[Saved entries]
####################

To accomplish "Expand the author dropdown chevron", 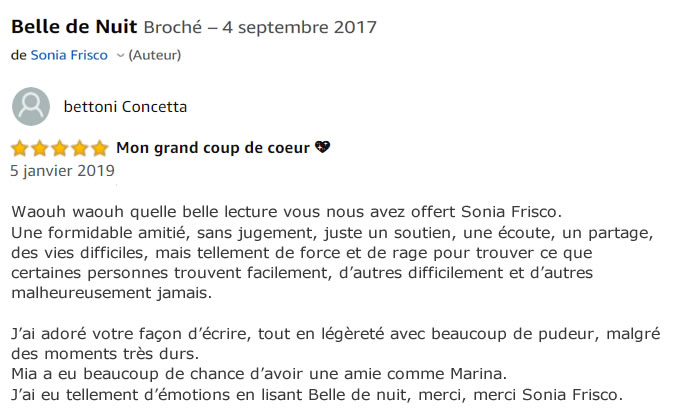I will [x=120, y=56].
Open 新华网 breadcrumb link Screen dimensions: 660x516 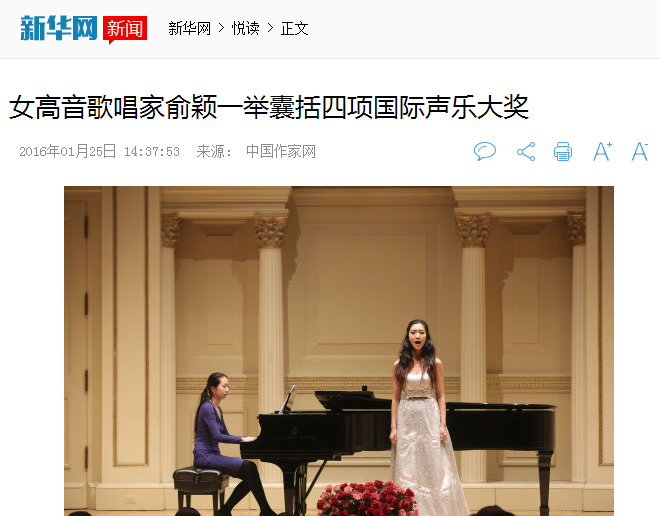[189, 29]
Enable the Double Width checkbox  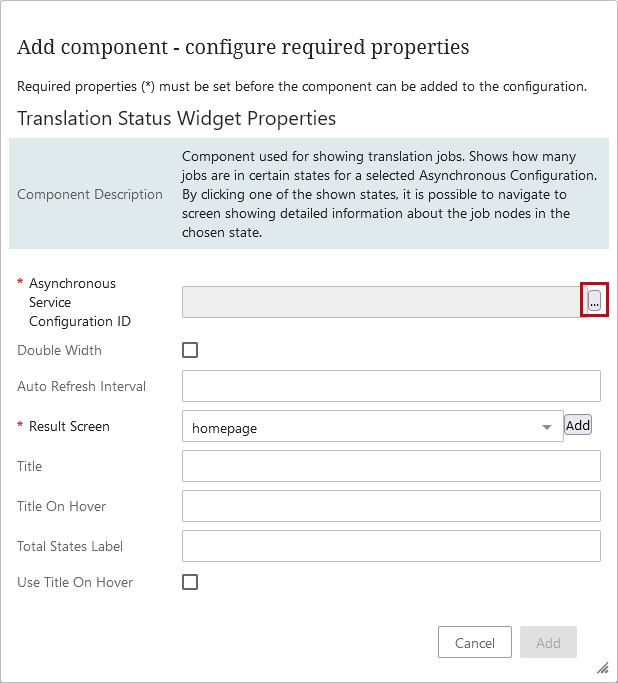pyautogui.click(x=190, y=350)
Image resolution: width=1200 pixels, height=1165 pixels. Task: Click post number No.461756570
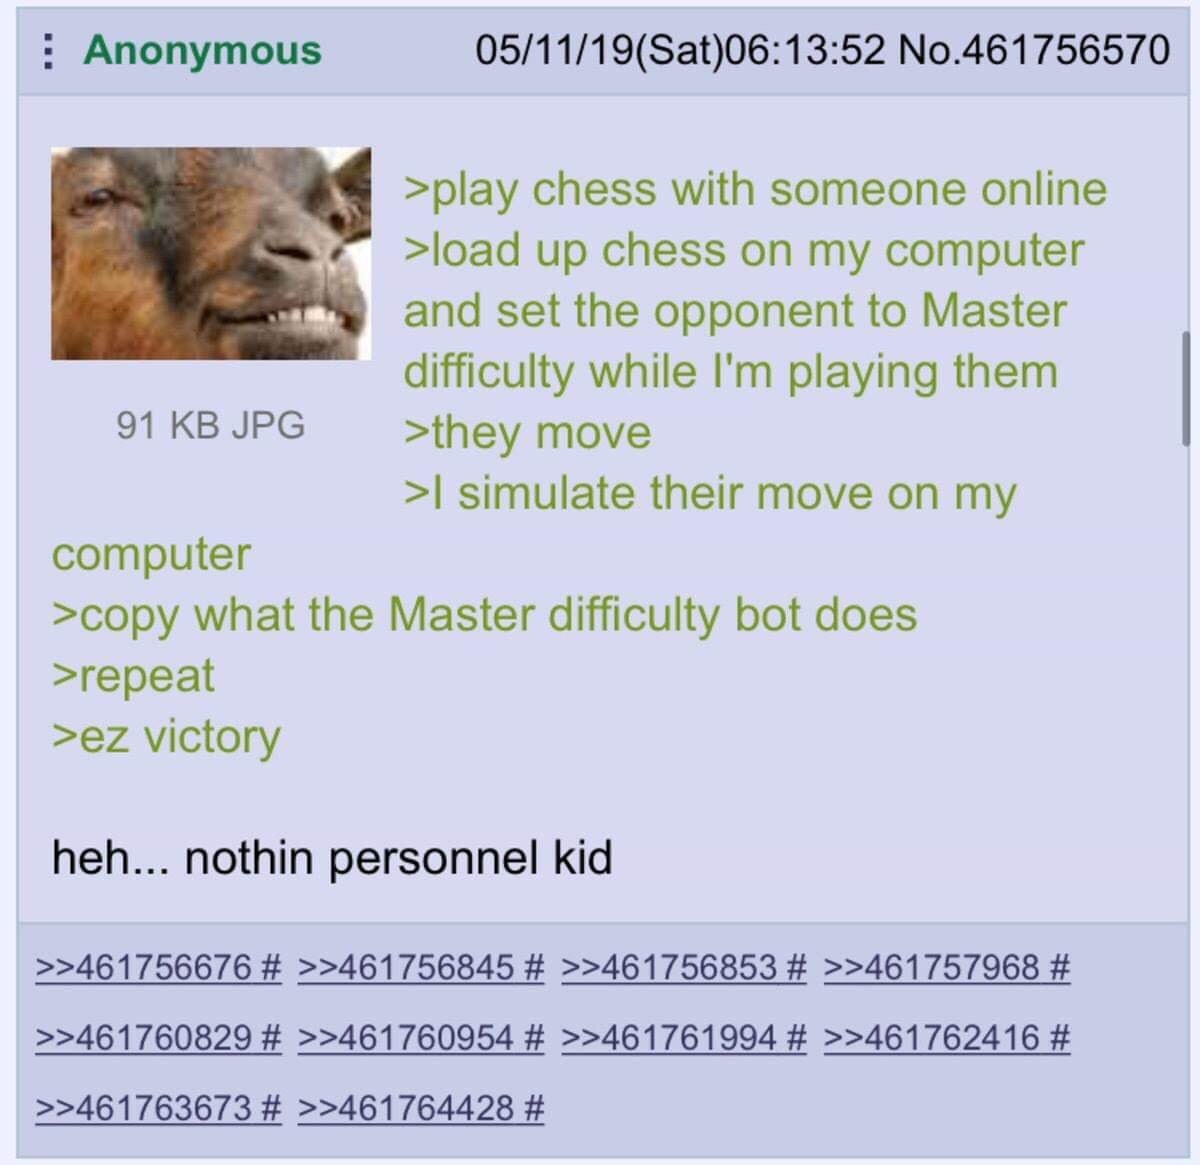pyautogui.click(x=1034, y=50)
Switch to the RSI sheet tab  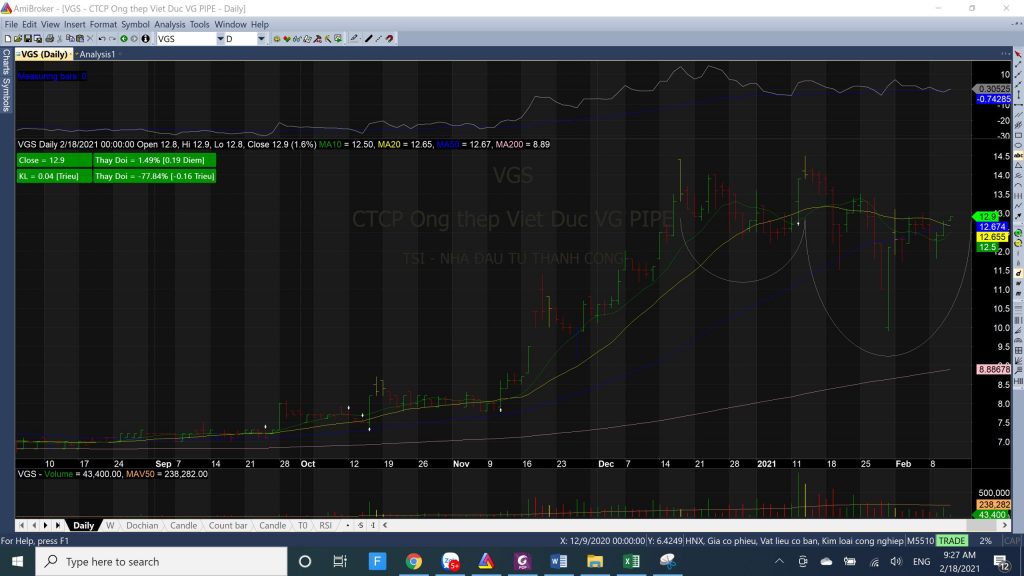(x=325, y=525)
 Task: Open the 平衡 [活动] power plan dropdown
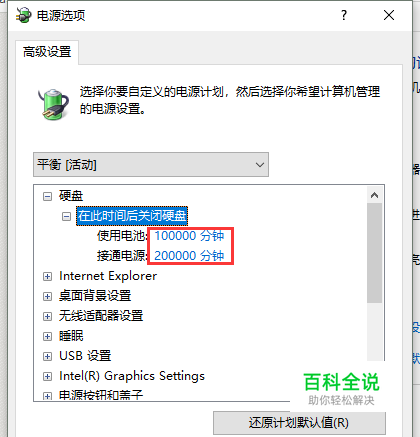(151, 165)
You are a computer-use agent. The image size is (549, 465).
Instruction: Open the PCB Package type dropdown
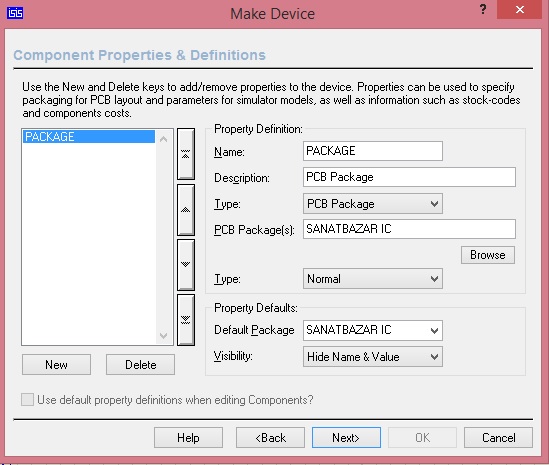(373, 203)
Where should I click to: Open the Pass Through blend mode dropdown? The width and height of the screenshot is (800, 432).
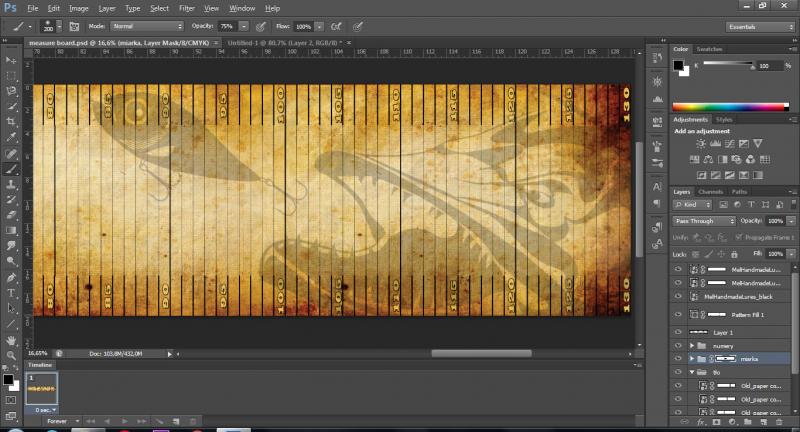(x=704, y=220)
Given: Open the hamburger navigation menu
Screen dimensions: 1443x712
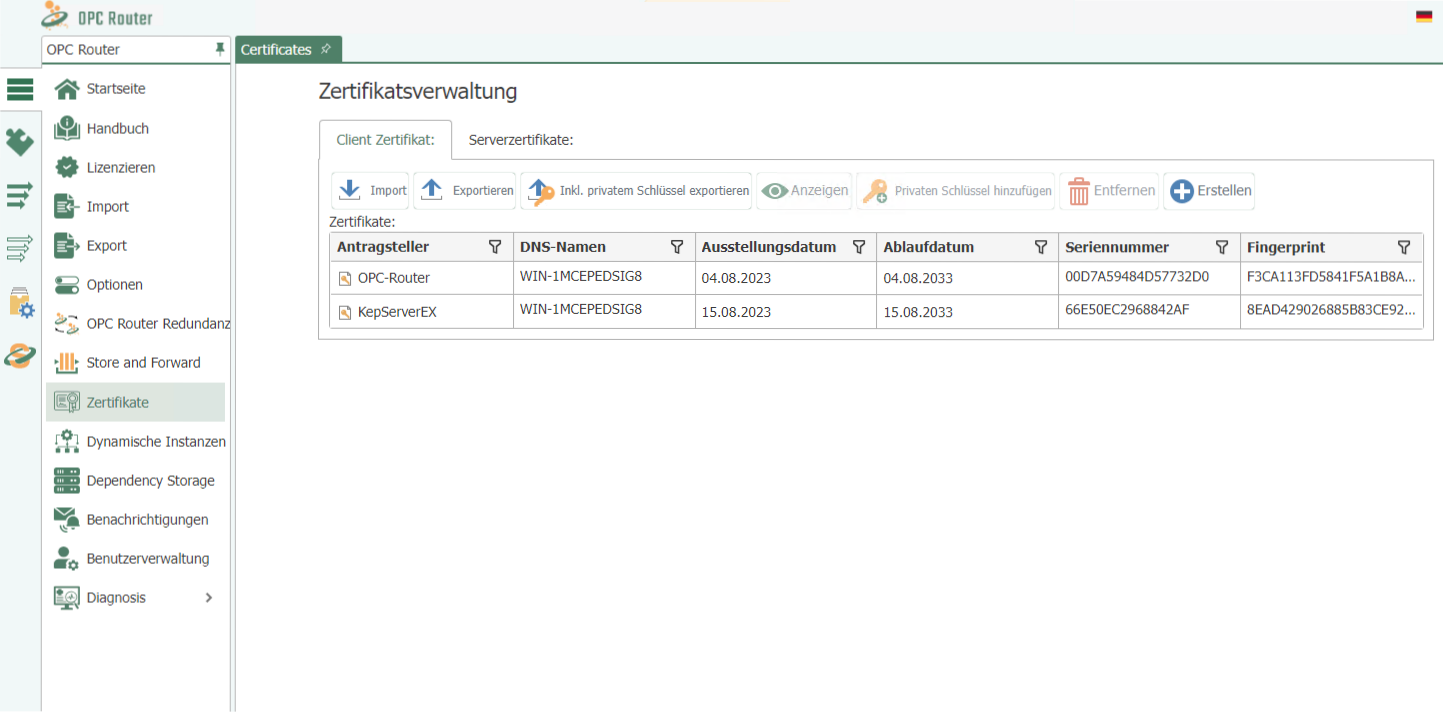Looking at the screenshot, I should [20, 89].
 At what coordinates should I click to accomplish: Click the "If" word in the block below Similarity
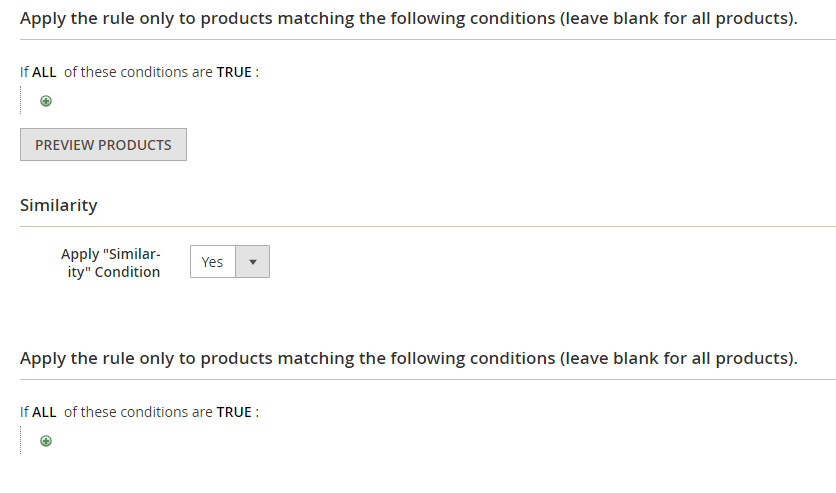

####################

EXERCISE GOAL: Beginning with the line that contains "Instruction: Open the", reproduce every line through the end of the records above exactly, leaving pictures out.

TASK RESPONSE:
Instruction: Open the PCB Package type dropdown
(373, 203)
Where should I click to: Open the Pass Through blend mode dropdown? The width and height of the screenshot is (800, 432).
(x=704, y=220)
Given: Open the hamburger navigation menu
Screen dimensions: 1443x712
Looking at the screenshot, I should [20, 89].
 At what coordinates should I click to accomplish: Click the "If" word in the block below Similarity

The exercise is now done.